I have had many struggles in my life. My
youngest daughter, Destiny, born with Non Ketotic Hyperglycinemia (NKH), being
one of them. Let’s start at the beginning. I got married at the young
age of 16. I had a terrible marriage to a man that was controlling, mean,
manipulative, a crook, and at times abusive. I, however, was in love with him,
and didn’t want to leave. We had 3 children together, Brittney (now 13),
Jonathan (now 11), and Destiny (now 8). Our youngest, Destiny, is the only one
affected by NKH. I was married for 12 yrs before we finally got divorced, and
he is no longer in our lives. It’s been 3 years and our lives are better now
than they have ever been. I am engaged to a good man now who treats my kids as
his own. He has a daughter that is the same age as my son and he had a daughter
that passed away. She had Spina Bifida. So he shares
and understands the day-to-day struggles I have with Destiny, as well as my
other 2 kids.
Now for Destiny’s story, which is much the
same as the other NKH kids’.
Destiny was born on May 4, 1999.
Shortly after her birth, she wasn’t waking up, never cried, her breathing was
shallow, she wasn’t eating, etc. Finally, one nurse decided something didn’t
seem right, and she called in the doctors. They ran several tests, but after
finding no reason for these symptoms, they sent her to the local Children’s
hospital. More tests were ran and nothing found, until
Destiny’s Neurologist, Dr. Vinay Puri,
was called in. He read through her charts and examined her and gave a bedside
diagnosis of NKH, and ordered she be tested for it.

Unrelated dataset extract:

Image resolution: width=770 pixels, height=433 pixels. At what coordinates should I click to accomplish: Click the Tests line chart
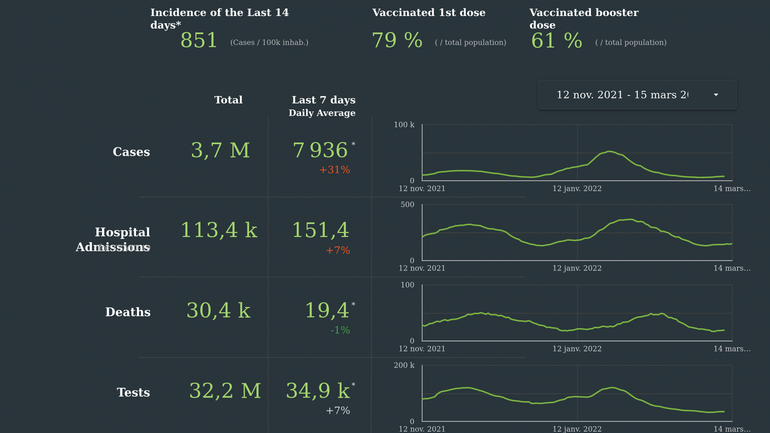pos(577,393)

It was confirmed 3 days
later. By this time she was 5 days old. Nobody had
ever heard of this before. She was immediately started on the normal NKH
medicines. At 13 days old, she got a g-tube placed and she woke up for the
first time since she was born! She was sent home at 22 days old on Hospice “to
die at home”. We were told at this time that no children with NKH live beyond 5
years old, and that’s even extreme. At 6 months old, right before Christmas,
she contracted RSV, a respiratory virus, and had to be put on a ventilator. She
spent her first Christmas and her first New Year’s in the hospital. Again, she
made it through. By the time she was a year old, she was
doing too well for Hospice and was taken off their program. That’s when I had a
friend help me find support. She had a daughter with a rare disorder also. She
helped me find the NKH International Family Network. I called the president at
that time of the NKH International Family Network. She told me her daughter was
15 and doing well, and got me connected through the Network with the website
and newsletter. Most of my information and support came through that site. Now,
7 years later, Destiny is doing well, and I try to do all I can to help others,
and spread the word about NKH. I love it when people ask me what’s wrong with
my daughter because then I can tell them all about NKH. That’s why I
volunteered to be on the board of Hope for NKH. I want to help spread the word.
I hope that we can make a difference and get others the support and the relief
I felt when I found the Network. I hope we , through
Hope for NKH, can give future NKH diagnosed kids’ families hope and support.